Other tribes, such as the Saginaw Chippewa and Little River Band of Ottawa, both in Michigan, have also challenged NLRB jurisdiction. On Tuesday, an appeals court ruled that the Little River Band of Ottawa must stop enforcing provisions of tribal labor laws that conflict with the NLRA.
Meanwhile, the Saginaw Chippewa case against the NLRB is still being adjudicated. Like the Chickasaw, the Saginaw Chippewa have built their case on treaty rights, which they argue reserve “broad, general rights” of self-government to tribes on the reservation. But California tribes such as the San Manuel -- and Navarro’s employer, the Graton Rancheria -- do not have treaties that were ratified by the United States. Under the precedent set by the San Manuel ruling in 2004, the NLRA still presumably applies to Indian casinos in the state.
However, that could all change with the Tribal Labor Sovereignty Act, versions of which have been introduced in both chambers of Congress. The Senate bill passed a voice vote in the Committee on Indian Affairs on Wednesday. The legislation, which was introduced by Sen. Jerry Moran (R-Kan.) and sponsored exclusively by the eight Republicans on the committee, would amend the NLRA to exempt tribes as employers under the act.
Critics like Unite Here say the bill “will strip thousands of American workers from rights and protections.” Proponents, like Sen. John Barrasso (R-Wyo.), the committee chairman, say the bill “will empower tribes and respect them as sovereign governments.” These two opposing positions suggest a tradeoff: You can have labor rights, or you can have native rights -- but you can’t have both.
The conflict has made Democrats uneasy, with many members of the Committee on Indian Affairs reluctant to comment on the issue. Democratic Sens. John Tester (Mont.) and Heidi Heitkamp (N.D.) are expected to cross the aisle and vote in favor of the bill. Both Senators hail from western states with strong tribes.
In a statement through his spokesperson, Tester explained, “I support the critical role the NLRB plays in protecting workers, but my vote on this issue is a vote in support of tribal sovereignty.” Despite having reservations about the bill, Tester consulted with tribal leaders in the state, who were unanimously in favor.
Navarro will testify at the hearing for the House version of the bill on Tuesday.

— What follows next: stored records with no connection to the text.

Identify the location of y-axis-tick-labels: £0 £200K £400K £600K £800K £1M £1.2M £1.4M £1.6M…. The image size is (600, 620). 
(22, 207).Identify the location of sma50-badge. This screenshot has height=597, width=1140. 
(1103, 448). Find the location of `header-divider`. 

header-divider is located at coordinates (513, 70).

The legislation has a strong chance of passing both GOP-controlled chambers, as Republicans in general have been hostile toward the NLRB, threatening its funding and powers.
If the legislation makes it all the way to President Barack Obama’s desk, he will face the same political tradeoff as his fellow Democrats in Congress. Since his visit to the Standing Rock Indian Reservation last June, Obama has emerged as a strong advocate for Indian Country, particularly on issues facing youth. But despite his current battle with organized labor over his massive trade deal, the president has also been closely aligned with labor unions.

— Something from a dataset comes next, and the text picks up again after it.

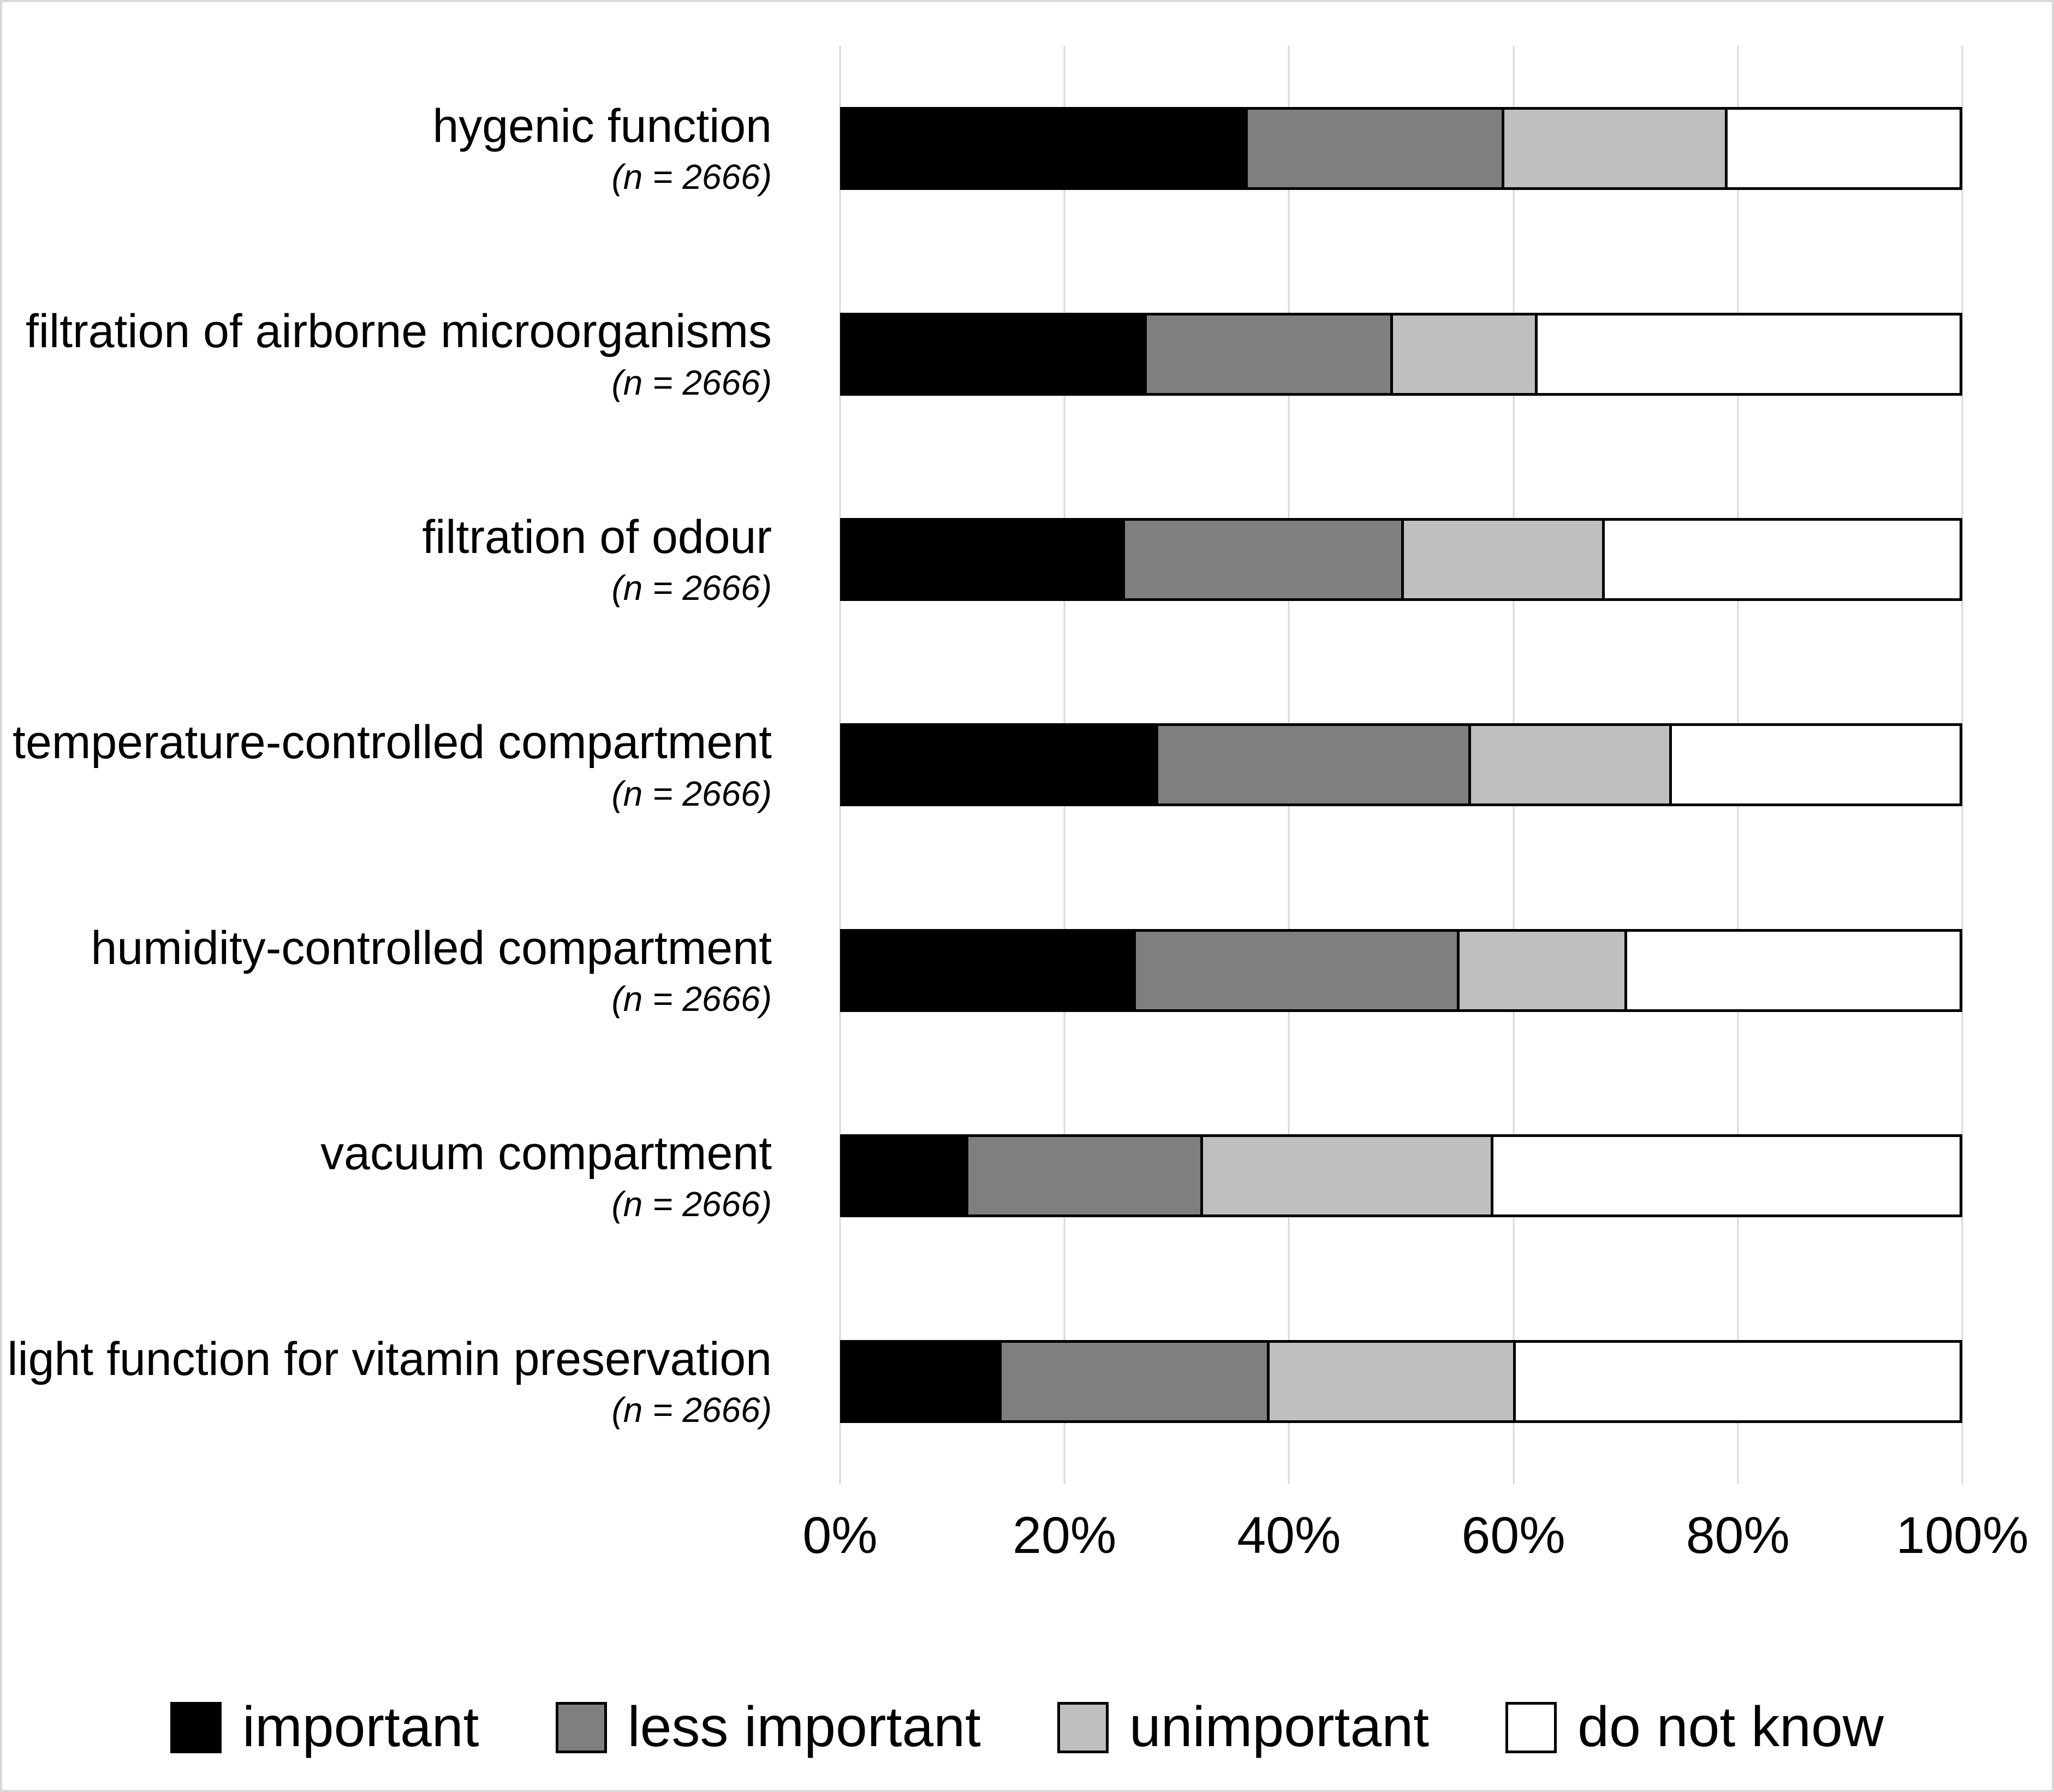 Image resolution: width=2054 pixels, height=1792 pixels. Describe the element at coordinates (581, 1727) in the screenshot. I see `legend-swatch-less-important` at that location.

These divisions extend down to Navarro, whose background as a Pomo working the wildly successful casino of his kin is unique. (The vast majority of workers at tribal casinos are not Native American.) Navarro’s experience and family history reveal just how deeply this bill cuts into the fraught relationship between the first peoples of this land and workers over scarce resources and opportunities.
In the early days of the United States’ control over California, Navarro’s Pomo ancestors faced enslavement and massacre at the hands of settlers, and were eventually forced onto the impoverished Round Valley Reservation. Had Navarro’s ancestors fled south to live with their Southern Pomo kin, Navarro might have been an owner rather than a worker at the Graton Resort and Casino.
Instead, his great-grandmother grew up in a trailer with 14 siblings on the Round Valley Reservation before running away and marrying a migrant worker. Navarro, their great-grandson, has maintained that tradition of work. He believes union rights are important to preserving good work.
“I’m not super rich, I’m nowhere near it,” he said, “but I’ve worked my ass off for everything that I get, and I’m not going to stop!”